MLBEDSW-6716: Updates to estimate op SRAM usage

- The cascade builder estimates how much SRAM usage an operator
takes when calculating the cascades. If an elementwise operator
is included in a cascade the IFM2 will always be a constant/scalar
and the IFM2 will be in permanent memory and the size of the
IFM2 should not be included in the SRAM estimate.

- The scheduler did not take into account that IFM can be reused
for the OFM when calculating the op memory usage resulting in
a negative number for non-local memory usage. Corrected the
calculation and added assert to detect future problems.
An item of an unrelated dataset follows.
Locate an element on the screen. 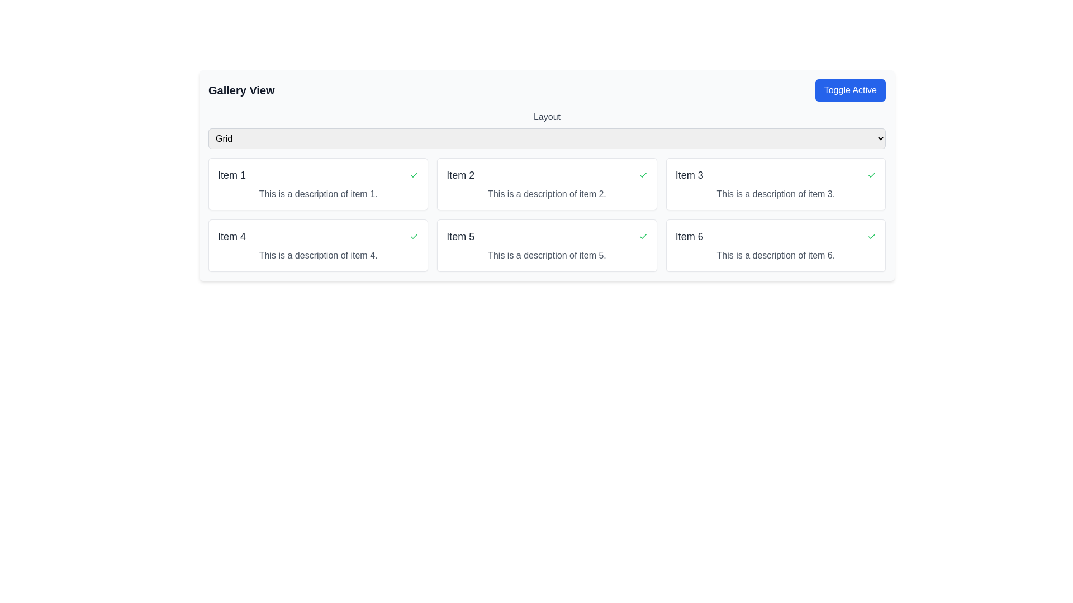 The width and height of the screenshot is (1073, 603). the List item labeled 'Item 4' with a green checkmark icon is located at coordinates (317, 236).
Change-Id: Id7ec8fe1ec5560290f34579a7b9203a75067aba2
Signed-off-by: Johan Alfven <johan.alfven@arm.com>
diff --git a/ethosu/vela/scheduler.py b/ethosu/vela/scheduler.py
index 73eb8b4..c7d08fb 100644
--- a/ethosu/vela/scheduler.py
+++ b/ethosu/vela/scheduler.py
@@ -57,6 +57,7 @@
 from .nn_graph import PassPlacement
 from .nn_graph import SchedulingStrategy
 from .nn_graph import Subgraph
+from .live_range import ofm_can_reuse_ifm
 from .numeric_util import round_down
 from .numeric_util import round_up
 from .operation import NpuBlockType
@@ -974,9 +975,11 @@
                 op_mem_usage = 0
             else:
                 # Min schedule only have ifm and ofm in SRAM (no buffered weigth tensors)
-                op_mem_usage = sched_op.ifm_size_in_bytes() + sched_op.ofm_size_in_bytes()
+                ofm_size = 0 if ofm_can_reuse_ifm(sched_op) else sched_op.ofm_size_in_bytes()
+                op_mem_usage = sched_op.ifm_size_in_bytes() + ofm_size
 
             non_local_mem_usage[sched_op] = min_schedule.memory_snapshot[time_index] - op_mem_usage
+            assert non_local_mem_usage[sched_op] >= 0
 
         # Crate cascades for Min schedule
         cascade_builder = CascadeBuilder(self.sched_ops, self.arch.is_spilling_enabled(), non_local_mem_usage)